On the second anniversary of the death of Rebecca Payne, her parents plan to visit the Mission Hill apartment where she was killed today in hopes of raising awareness of her unsolved slaying and convincing anyone with information to contact police.
“Maybe that one person with information can help with the case,” Nicholas Payne, of Connecticut, said this morning.
Payne said police have told him that they are close to solving the case, that they have a person of interest, “but they still need some more information to close the case.”
Rebecca Payne was a 22-year-old Northeastern University student when she was found by the building manager of her Parker Hill Avenue apartment the morning of May 20, 2008, with gunshot wounds to her chest and legs.
Witnesses told police after the body was discovered that they had heard several shots earlier in the morning but never thought to call 911. Police also searched for a black van that may have fled the area around the time the gunshots were heard.
Nicholas Payne said Wednesday that his daughter might have survived the attack if someone had called 911: She lived across the street from the New England Baptist Hospital.
The father said his daughter may have been killed in a case of mistaken identity.
Her parents have said they will never have closure, but hope for justice.
Rebecca Payne has been remembered by her parents as a promising student with a “smile that could bring a whole room together.”
She knew she wanted to attend college in Boston after her first visit during high school. She had close friends from school and the neighborhood, and she was studying athletic training.

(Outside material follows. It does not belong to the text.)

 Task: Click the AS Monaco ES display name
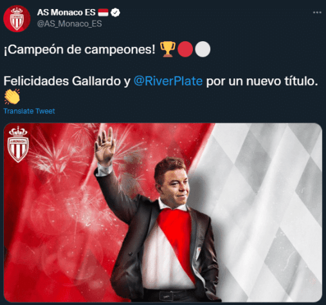point(66,12)
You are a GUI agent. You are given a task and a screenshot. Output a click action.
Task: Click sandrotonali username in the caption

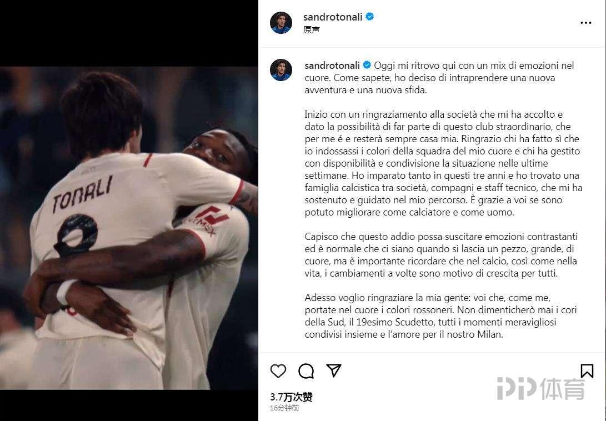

The family is offering a $25,000 reward for information leading to an arrest in the case. Northeastern University and Legal Sea Foods, the restaurant where Payne worked as a waitress, contributed to the reward money.
Elaine Driscoll, a Boston Police spokeswoman, said, "The homicide investigation into the death of Rebecca Payne is extremely active and ongoing."
Driscoll said she could not discuss the details of the investigation "as to not compromise the integrity of the investigation."
"At this time, detectives continue to encourage anyone who may have any details about Rebecca's death to please come forward and contact authorities," Driscoll said.